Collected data
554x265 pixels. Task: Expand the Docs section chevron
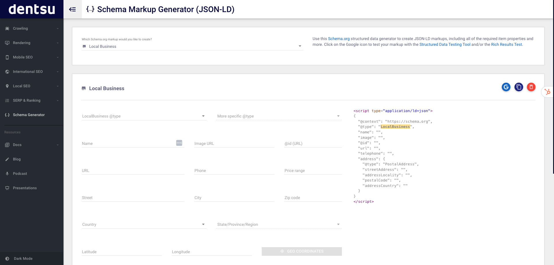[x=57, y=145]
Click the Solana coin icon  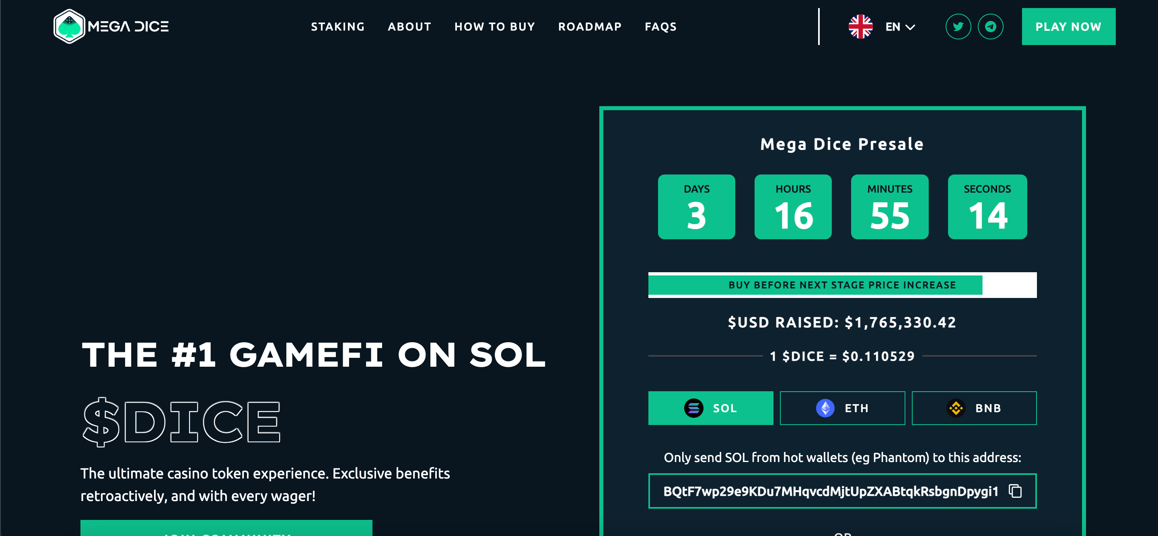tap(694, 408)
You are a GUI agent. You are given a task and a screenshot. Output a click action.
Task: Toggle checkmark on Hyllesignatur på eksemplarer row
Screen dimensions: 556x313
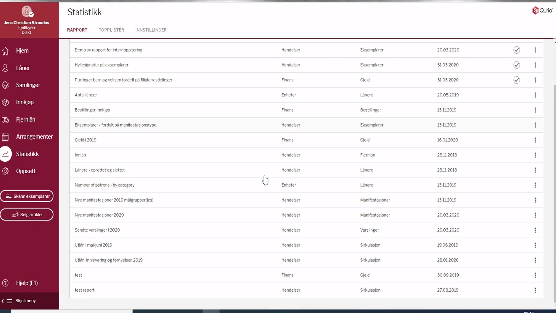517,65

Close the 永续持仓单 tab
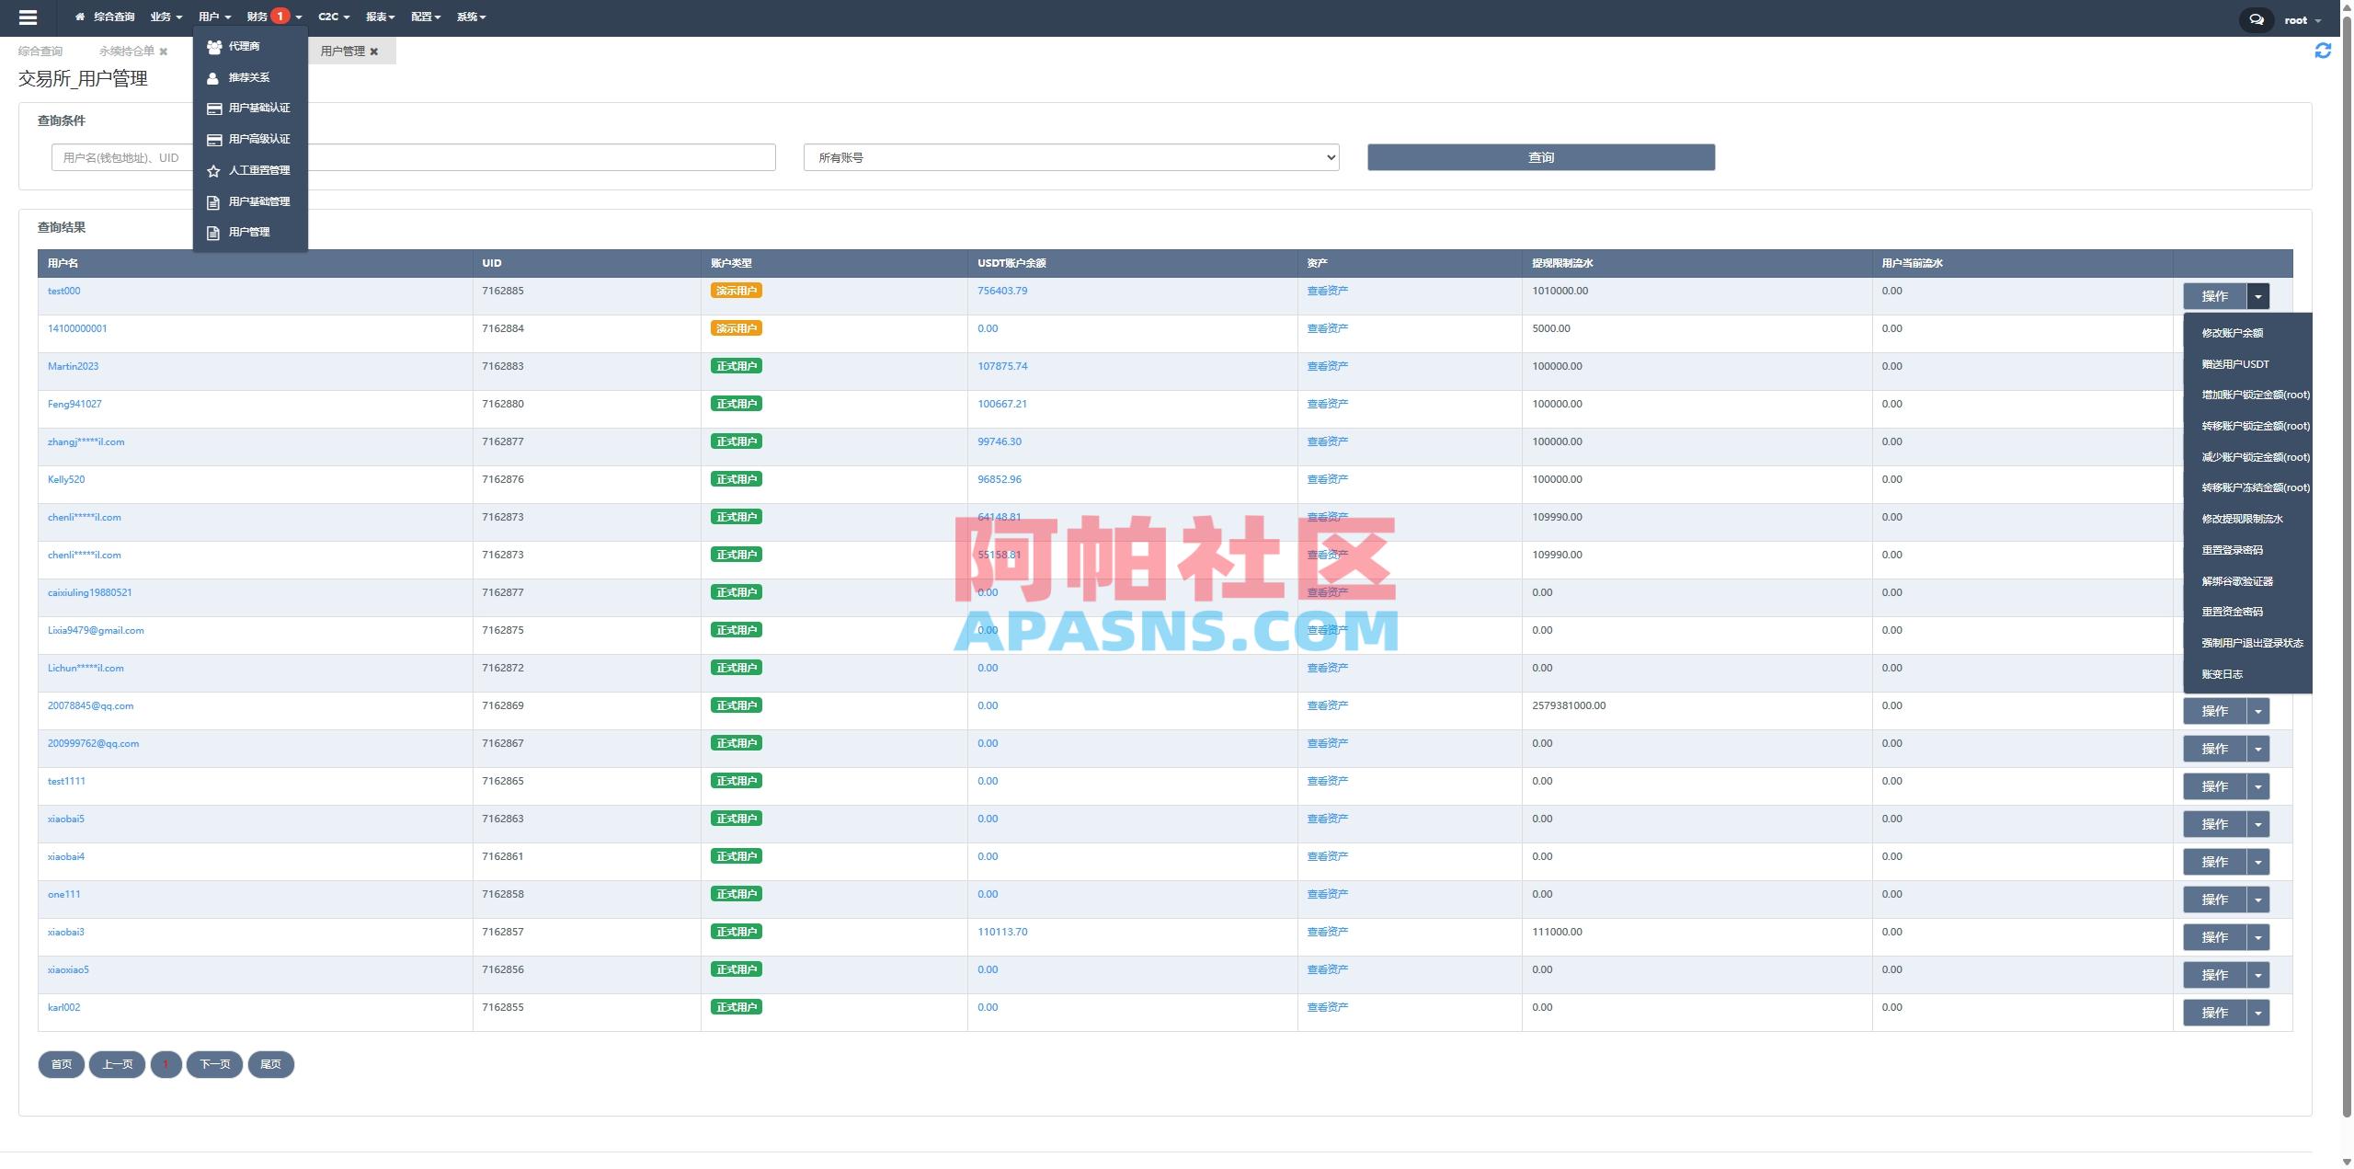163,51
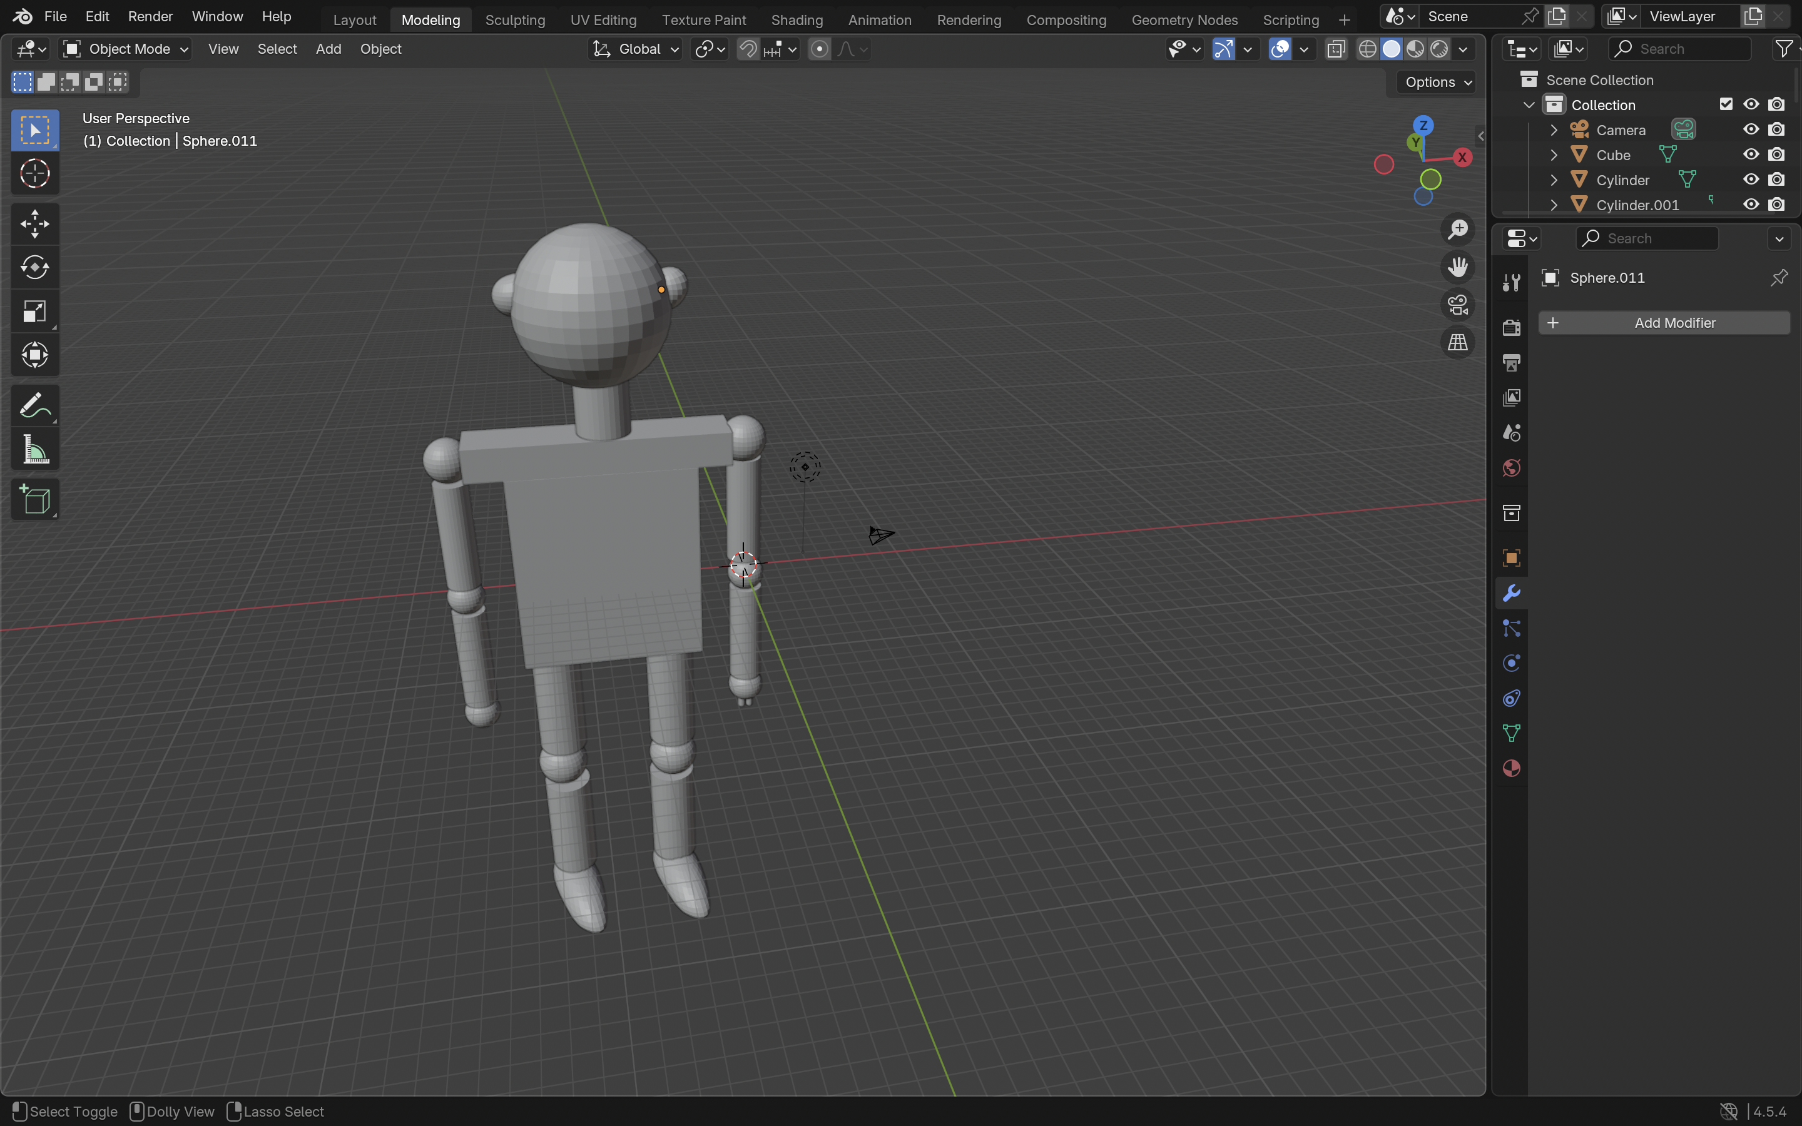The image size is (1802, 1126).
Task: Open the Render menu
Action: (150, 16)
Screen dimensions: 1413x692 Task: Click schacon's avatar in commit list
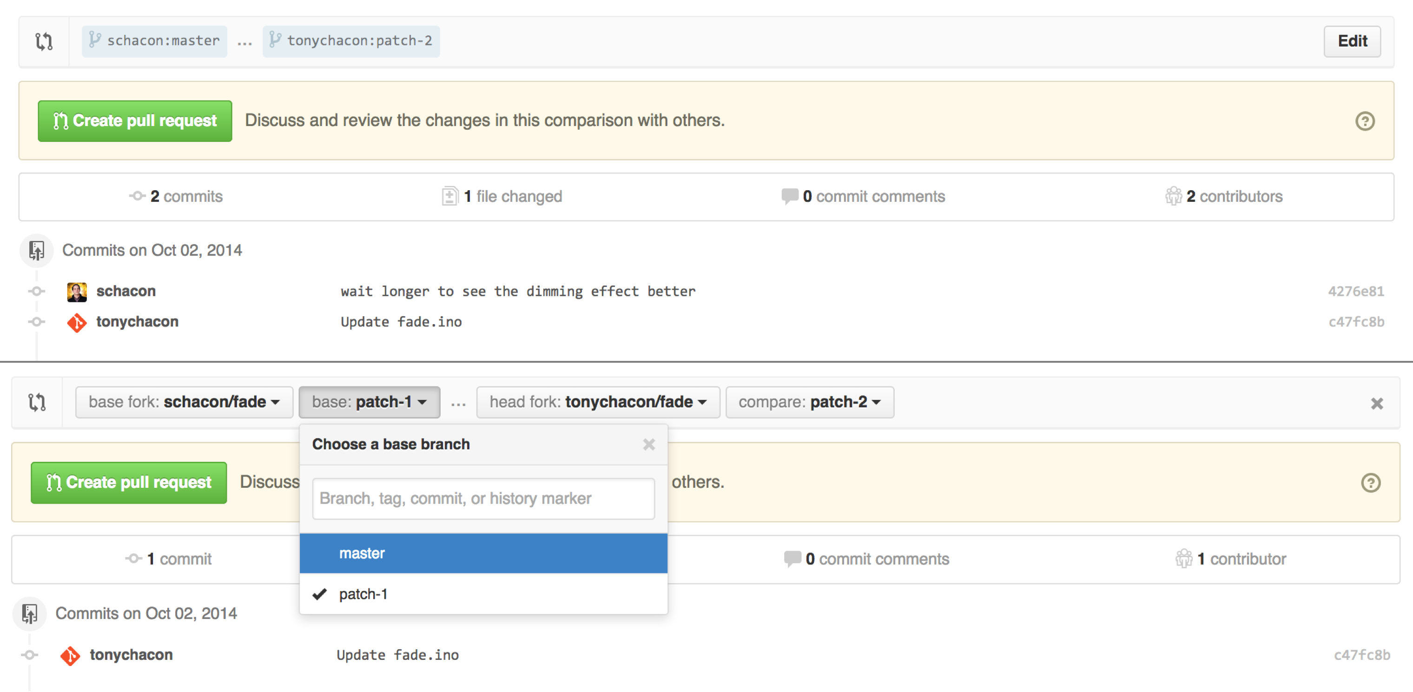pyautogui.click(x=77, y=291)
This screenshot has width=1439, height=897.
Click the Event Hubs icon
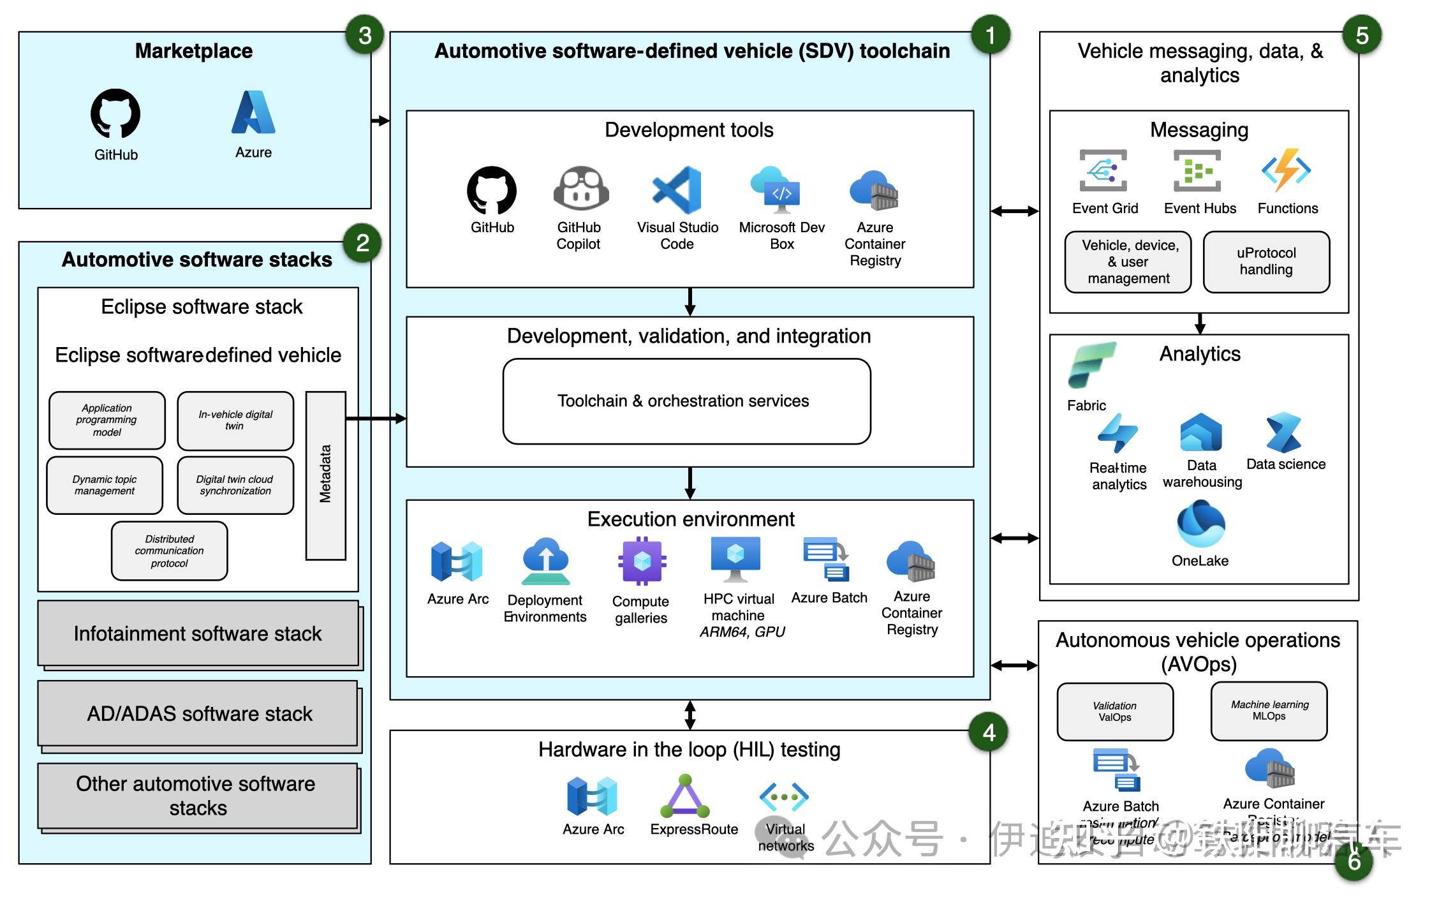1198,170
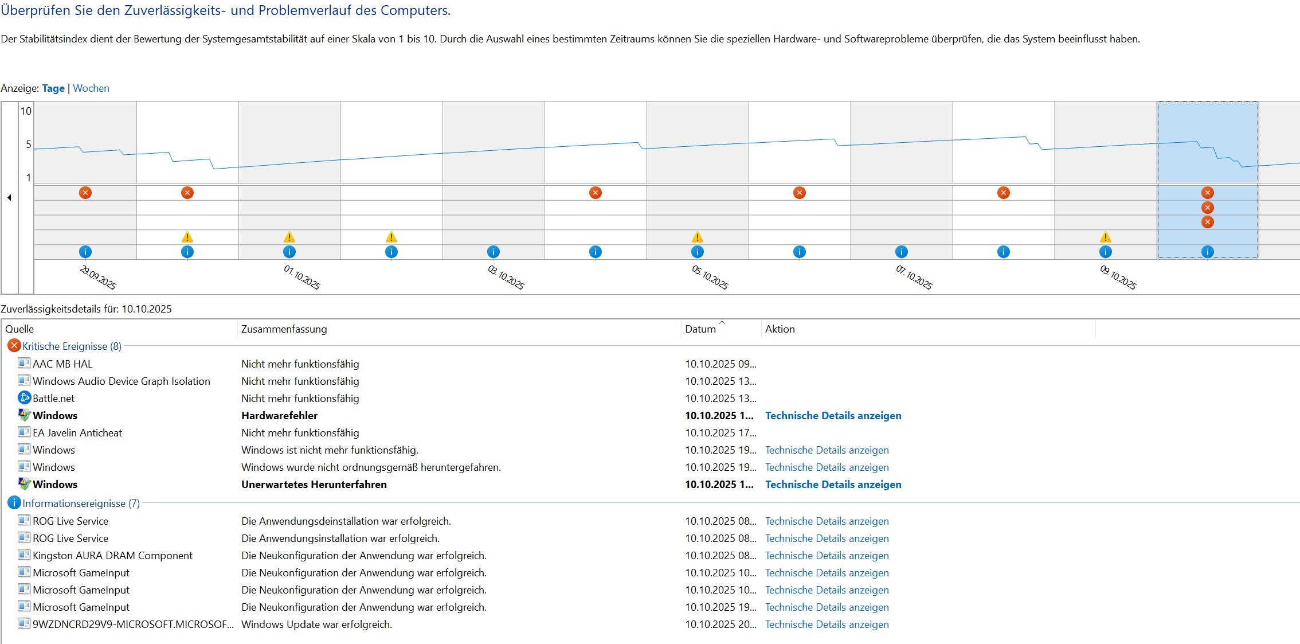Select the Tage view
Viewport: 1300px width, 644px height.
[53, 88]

> THE PROBLEM
For this exercise, write out exactly the lines from the one with "Screen dimensions: 556x313" through the last line of the records, inclusive, and leave each picture out.

> TASK ANSWER
Screen dimensions: 556x313
517,65

Close the 永续持仓单 tab
163,51
The image size is (1802, 1126).
Task: Open the Render menu
Action: (150, 16)
Screen dimensions: 1413x692 Task: Click schacon's avatar in commit list
pyautogui.click(x=77, y=291)
This screenshot has width=1439, height=897.
Click the Event Hubs icon
1198,170
Select the Tage view
Viewport: 1300px width, 644px height.
[53, 88]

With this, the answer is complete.